Airtable Competes Everywhere and Nowhere
David Peterson, early Airtable employee, on the future of product-led growth
Airtable competes everywhere because it starts as raw building blocks, not a fixed workflow. A team can use it like a spreadsheet, a light database, a content calendar, a CRM, or an operations system, so the comparison changes with the job at hand. That makes Excel the baseline competitor, while Asana, Monday, Salesforce, BambooHR, and other point tools become competitors only when a specific Airtable base starts doing their job.
-
In practice, Airtable often lands where work is messy and still changing.

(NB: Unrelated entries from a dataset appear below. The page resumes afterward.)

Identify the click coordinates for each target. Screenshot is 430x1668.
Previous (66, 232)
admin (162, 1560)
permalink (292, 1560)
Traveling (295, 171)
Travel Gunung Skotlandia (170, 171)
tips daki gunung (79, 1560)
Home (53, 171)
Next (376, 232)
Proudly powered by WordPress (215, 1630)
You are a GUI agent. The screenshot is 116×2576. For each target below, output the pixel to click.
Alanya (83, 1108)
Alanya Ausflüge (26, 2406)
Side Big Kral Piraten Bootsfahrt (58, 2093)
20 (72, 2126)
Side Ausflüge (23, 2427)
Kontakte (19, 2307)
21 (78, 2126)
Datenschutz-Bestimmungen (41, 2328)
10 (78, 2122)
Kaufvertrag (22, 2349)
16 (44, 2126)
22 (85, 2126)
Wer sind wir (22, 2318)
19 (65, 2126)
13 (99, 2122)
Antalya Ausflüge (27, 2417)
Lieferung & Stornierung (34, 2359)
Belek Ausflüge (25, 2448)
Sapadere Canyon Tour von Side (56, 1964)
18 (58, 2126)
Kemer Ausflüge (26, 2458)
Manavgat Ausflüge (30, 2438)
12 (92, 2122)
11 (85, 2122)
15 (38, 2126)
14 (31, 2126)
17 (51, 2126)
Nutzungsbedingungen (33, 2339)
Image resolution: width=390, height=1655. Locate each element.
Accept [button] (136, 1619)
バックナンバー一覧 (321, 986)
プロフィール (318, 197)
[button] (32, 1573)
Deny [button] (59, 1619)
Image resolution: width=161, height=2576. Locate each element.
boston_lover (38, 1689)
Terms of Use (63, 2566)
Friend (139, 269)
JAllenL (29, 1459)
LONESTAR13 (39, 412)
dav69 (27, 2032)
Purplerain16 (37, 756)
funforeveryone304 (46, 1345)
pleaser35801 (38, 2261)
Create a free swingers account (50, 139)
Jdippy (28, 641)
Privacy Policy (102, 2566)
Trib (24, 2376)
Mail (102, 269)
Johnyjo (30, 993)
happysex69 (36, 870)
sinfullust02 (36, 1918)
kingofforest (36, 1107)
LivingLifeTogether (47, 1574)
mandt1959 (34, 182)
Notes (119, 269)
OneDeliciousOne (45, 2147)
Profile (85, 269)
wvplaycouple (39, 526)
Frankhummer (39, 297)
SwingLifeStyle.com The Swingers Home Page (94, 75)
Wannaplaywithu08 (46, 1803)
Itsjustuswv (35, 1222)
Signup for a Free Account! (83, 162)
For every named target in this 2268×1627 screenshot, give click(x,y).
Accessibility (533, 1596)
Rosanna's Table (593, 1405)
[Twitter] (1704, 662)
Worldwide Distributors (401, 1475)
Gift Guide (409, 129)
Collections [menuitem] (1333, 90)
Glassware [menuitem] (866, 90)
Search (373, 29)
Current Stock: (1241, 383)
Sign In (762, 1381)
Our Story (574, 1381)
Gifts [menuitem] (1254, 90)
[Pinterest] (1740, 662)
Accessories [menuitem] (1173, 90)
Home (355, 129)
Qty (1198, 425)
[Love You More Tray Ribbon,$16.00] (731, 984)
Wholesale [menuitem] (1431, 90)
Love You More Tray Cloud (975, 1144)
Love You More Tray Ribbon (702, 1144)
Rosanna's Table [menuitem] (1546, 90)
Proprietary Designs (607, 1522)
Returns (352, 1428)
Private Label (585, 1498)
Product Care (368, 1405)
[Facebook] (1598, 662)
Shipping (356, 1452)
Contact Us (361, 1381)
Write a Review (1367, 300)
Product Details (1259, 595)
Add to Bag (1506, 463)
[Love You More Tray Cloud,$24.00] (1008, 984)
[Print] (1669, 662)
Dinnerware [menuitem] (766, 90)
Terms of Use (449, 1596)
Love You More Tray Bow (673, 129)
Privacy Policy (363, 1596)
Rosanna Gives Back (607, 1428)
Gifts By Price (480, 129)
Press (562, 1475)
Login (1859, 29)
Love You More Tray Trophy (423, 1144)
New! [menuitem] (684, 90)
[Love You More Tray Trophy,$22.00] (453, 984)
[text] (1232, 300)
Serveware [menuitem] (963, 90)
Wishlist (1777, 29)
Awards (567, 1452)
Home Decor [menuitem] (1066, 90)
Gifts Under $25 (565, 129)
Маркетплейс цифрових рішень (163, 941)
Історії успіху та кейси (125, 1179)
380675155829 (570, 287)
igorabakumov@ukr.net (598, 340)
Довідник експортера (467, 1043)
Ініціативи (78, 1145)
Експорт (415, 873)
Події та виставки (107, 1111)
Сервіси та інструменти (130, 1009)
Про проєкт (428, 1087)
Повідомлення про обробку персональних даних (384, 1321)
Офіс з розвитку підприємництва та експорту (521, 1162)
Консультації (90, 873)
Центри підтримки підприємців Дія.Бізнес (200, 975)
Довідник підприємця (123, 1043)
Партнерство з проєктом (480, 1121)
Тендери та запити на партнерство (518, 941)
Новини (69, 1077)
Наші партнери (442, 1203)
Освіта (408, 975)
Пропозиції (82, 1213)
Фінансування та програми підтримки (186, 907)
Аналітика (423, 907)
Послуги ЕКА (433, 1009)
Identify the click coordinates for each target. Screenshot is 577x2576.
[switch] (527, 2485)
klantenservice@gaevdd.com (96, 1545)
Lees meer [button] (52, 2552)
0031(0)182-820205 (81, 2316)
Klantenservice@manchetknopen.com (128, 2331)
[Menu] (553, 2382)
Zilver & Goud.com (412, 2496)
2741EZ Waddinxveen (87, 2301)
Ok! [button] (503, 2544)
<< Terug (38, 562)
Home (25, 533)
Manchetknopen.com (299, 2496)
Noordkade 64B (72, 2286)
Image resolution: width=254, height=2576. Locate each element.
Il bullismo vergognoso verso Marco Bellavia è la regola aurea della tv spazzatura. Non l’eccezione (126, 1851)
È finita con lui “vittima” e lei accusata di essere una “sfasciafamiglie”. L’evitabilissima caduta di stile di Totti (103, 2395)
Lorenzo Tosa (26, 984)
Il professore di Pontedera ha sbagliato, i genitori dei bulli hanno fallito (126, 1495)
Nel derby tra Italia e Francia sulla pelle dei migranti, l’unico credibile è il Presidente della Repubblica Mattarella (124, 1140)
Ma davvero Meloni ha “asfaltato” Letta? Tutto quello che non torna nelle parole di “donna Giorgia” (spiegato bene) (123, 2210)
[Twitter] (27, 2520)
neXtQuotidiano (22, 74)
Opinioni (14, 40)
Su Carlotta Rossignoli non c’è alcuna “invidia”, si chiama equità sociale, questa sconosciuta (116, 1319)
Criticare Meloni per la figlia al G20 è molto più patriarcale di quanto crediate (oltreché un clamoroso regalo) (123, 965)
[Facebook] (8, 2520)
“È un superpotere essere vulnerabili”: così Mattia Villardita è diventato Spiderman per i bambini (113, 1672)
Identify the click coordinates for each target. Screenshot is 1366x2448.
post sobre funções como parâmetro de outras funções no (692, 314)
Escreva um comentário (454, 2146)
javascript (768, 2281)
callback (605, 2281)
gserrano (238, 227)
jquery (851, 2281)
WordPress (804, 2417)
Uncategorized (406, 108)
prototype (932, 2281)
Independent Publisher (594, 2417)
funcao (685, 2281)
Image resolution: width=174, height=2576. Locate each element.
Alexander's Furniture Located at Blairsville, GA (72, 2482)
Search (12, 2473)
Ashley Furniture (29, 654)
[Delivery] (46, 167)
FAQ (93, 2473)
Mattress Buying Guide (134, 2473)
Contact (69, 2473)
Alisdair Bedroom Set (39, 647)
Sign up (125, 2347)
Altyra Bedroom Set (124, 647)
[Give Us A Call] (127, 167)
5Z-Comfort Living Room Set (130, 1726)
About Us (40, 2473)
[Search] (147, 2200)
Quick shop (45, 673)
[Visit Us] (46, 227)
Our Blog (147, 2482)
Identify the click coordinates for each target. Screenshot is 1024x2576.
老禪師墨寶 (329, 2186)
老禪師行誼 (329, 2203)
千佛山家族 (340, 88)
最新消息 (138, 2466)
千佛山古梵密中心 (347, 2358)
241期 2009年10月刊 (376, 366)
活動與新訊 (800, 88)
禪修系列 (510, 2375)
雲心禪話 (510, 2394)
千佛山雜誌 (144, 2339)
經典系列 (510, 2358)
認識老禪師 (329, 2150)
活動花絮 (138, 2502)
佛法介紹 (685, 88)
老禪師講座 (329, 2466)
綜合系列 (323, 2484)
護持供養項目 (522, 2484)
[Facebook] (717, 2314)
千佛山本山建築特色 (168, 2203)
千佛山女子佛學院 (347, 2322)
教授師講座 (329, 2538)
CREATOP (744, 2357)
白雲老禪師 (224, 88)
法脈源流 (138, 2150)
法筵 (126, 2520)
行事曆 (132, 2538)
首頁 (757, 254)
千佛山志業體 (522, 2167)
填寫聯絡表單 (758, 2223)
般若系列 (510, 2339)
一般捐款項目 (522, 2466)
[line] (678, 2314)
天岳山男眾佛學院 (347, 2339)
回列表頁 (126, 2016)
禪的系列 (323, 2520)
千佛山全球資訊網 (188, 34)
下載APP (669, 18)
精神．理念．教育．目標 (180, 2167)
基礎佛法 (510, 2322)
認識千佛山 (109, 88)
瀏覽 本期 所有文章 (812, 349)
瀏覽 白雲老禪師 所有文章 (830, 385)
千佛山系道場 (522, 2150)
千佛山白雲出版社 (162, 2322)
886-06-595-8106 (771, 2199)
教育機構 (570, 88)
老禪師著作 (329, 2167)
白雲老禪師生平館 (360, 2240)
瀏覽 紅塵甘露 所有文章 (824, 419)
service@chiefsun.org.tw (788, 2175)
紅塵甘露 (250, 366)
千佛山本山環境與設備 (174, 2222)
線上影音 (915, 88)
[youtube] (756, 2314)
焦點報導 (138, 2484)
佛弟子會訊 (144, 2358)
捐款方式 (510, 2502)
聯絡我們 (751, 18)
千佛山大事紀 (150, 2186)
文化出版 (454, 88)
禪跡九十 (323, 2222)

Marketing, content production, UX research, and operations teams adopt it because their process changes too often for rigid software, and because those teams spread tools across the company.
-
The same customer can both replace and feed competitors. Teams use Airtable to figure out the fields, steps, and approvals for a workflow, then later move a mature function like HRIS or CRM into a dedicated product, while keeping Airtable for 18 other edge apps.
-
This is why Airtable can look unlike a direct rival to horizontal work apps. ClickUp frames Airtable as serving different budgets and buyers, while Airtable users describe it less as task management and more as the system of record underneath custom workflows.
Going forward, the winners in this category will be the products that turn flexible data models into easier, more opinionated interfaces. Airtable’s path is to keep owning the weird workflows between established software categories, then package the best of those workflows into clearer products for larger teams and enterprise buyers.